**Records provided:**
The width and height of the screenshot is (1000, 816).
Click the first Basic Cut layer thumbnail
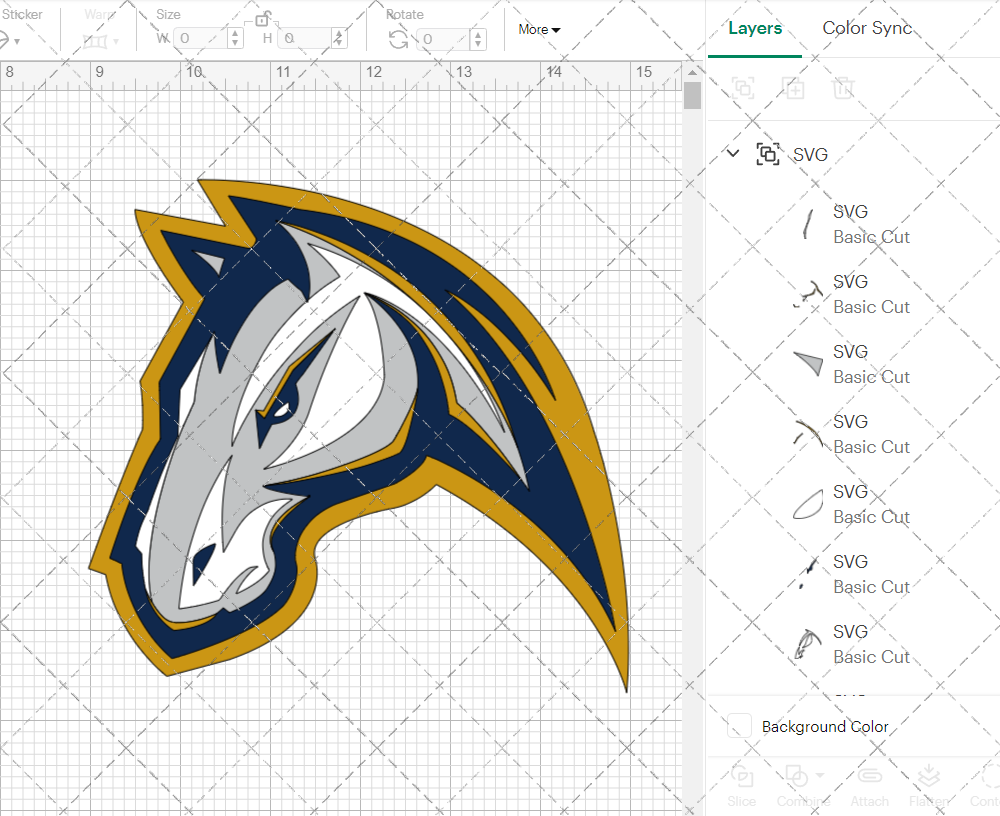click(x=806, y=222)
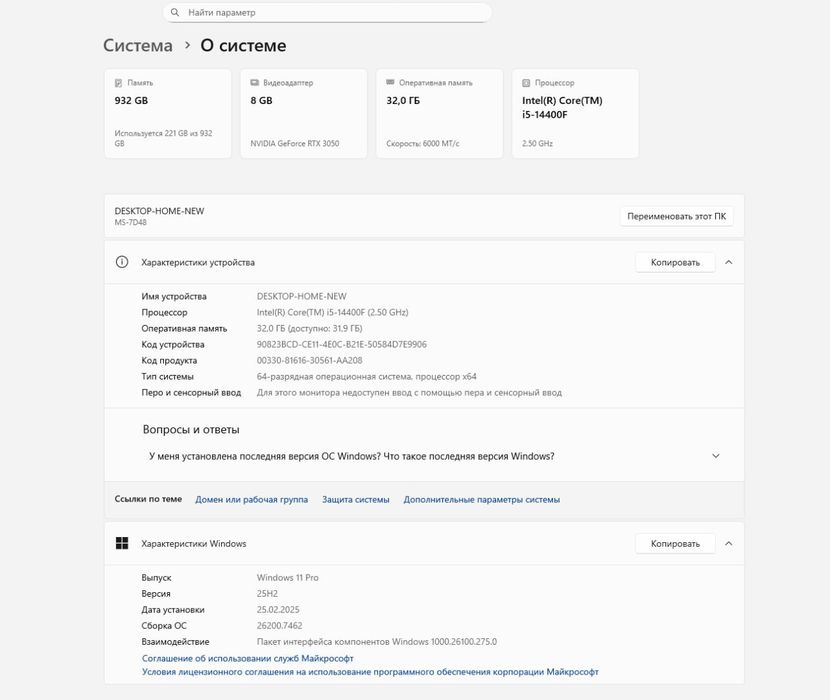Click the Windows logo icon
The width and height of the screenshot is (830, 700).
click(122, 543)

**Exercise prompt:** Although the records contain pictures, return only their text, exactly as written.

**Solution for this problem:**
The width and height of the screenshot is (1000, 816).
Click the first Basic Cut layer thumbnail
click(x=806, y=222)
Click the Windows logo icon
The width and height of the screenshot is (830, 700).
click(122, 543)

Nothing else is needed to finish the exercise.